La veine rétro-futuriste de VANGELIS trouve peut-être sa source dans la musique contemporaine d'avant-garde que le compositeur a abordée à deux reprises dans sa discographie. On peut aisément imaginer la mine déconfite de ses fans le jour où, en 1978, ils ont posé le saphyr de leur électrophone sur le premier sillon de son 5ème album, l'inécoutable autant que frondeur Beaubourg, sans doute l'équivalent du fameux et non moins radical Metal Music Machine de Lou REED, sorti 3 ans plus tôt. Conçu en dehors de toute contingence commerciale, et résultat d'une totale improvisation, l'album semble avoir été enregistré en même temps que VANGELIS tentait des notes aléatoires sur son célèbre et préféré synthétiseur Yamaha CS-80. Guère tendre avec cette oeuvre à part dans sa carrière, et dénuée de la moindre accroche mélodique, il va même jusqu'à la décrire comme une diarrhée musicale. L'ensemble a de quoi séduire évidemment les adeptes de musique contemporaine (Pierre SHAEFFER) autant que donner le bâton pour se faire battre à ceux qui jugent inbuvable et pédant l'art contemporain. Le titre du disque renvoie bien entendu au fameux centre George Pompidou qui accueille depuis 1977 tout le gratin de l'art moderne et héberge également dans ses annexes l'Institut de Recherche et Coordination acoustique/musique fondé par Pierre BOULEZ. L'artiste avait vécu à proximité de la place Beaubourg lors de son arrivée à Paris en 1968 et ce disque sert de réceptacle aux souvenirs agréables qu'il en a conservés. Beaubourg reste difficile à appréhender tant la démarche de VANGELIS mêle l'ironie et le sérieux dans ce qui ressemble autant à un pensum élitiste qu'à un pastiche parodique censé rappeler les réactions de rejet qu'avait provoquées le centre de George Pompidou lors de son inauguration.
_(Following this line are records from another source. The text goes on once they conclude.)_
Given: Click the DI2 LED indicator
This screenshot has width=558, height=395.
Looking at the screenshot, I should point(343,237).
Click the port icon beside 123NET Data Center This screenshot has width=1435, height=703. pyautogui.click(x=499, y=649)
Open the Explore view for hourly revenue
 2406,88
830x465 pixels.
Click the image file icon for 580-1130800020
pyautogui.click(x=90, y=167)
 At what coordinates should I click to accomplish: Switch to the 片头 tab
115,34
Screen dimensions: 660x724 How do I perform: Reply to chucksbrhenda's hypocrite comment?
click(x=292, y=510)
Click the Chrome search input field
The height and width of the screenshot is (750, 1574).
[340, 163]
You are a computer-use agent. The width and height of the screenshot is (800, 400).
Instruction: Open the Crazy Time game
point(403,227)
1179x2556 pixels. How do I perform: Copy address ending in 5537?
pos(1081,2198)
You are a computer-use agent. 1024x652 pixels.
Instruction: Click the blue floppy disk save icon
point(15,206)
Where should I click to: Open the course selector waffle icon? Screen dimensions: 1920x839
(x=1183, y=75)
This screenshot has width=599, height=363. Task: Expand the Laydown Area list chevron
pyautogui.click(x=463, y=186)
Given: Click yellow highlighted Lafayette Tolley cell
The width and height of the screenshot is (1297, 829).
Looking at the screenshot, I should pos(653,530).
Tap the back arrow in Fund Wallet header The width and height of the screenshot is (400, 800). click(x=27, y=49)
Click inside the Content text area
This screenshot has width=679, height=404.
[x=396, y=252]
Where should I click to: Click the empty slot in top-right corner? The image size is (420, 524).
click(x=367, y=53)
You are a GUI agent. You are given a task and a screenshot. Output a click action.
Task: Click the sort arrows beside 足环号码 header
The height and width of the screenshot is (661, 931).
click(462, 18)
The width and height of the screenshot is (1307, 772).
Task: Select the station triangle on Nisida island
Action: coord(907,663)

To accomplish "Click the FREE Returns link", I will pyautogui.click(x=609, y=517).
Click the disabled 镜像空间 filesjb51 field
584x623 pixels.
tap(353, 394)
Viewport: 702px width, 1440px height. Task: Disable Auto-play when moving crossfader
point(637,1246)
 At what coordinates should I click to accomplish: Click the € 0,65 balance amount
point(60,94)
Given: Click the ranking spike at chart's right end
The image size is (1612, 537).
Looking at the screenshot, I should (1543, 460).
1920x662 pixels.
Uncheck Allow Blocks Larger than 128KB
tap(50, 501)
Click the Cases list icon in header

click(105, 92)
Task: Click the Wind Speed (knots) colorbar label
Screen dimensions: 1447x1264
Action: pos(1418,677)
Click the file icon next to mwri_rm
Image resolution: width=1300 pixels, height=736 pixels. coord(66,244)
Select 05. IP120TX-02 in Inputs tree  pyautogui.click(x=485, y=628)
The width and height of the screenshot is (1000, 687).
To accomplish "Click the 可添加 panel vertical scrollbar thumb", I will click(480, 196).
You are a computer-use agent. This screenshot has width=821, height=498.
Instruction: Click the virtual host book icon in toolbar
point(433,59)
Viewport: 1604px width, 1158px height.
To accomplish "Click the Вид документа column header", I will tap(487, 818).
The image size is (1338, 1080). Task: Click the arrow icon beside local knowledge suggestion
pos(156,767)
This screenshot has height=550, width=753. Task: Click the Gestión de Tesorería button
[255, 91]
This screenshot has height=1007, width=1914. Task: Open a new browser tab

Sa seconde incursion dans la musique contemporaine, Invisible Connections (1985), suscite les mêmes interrogations, à mi-chemin de la création pure avant-gardiste et du narcissisme abscon, dans un étalage de notes de claviers et de bidouillages électroniques 'futuristes'. Cependant, ce cousin de Beaubourg se révèle plus fréquentable car plus harmonieux dans ses expérimentations, moins agressif et plus sophistiqué. La bande-son d'Invisible Connections, sortie 3 ans après Blade Runner, peut être facilement appréhendée comme le background du film de Ridley Scott. Si vous enleviez les mélodies de sa B.O, il n'en resterait sans doute que les effets, son design sonore, qui pourraient ressembler à ce que livre ce 9ème opus.

Aucun édito ne saurait condenser en quelques pages la carrière, plus complexe qu'elle n'y paraît, de VANGELIS. Si celui-ci devait vous donner envie de revisiter les facettes les moins exposées de sa carrière multi-directionnelle, alors sa modeste ambition serait accomplie.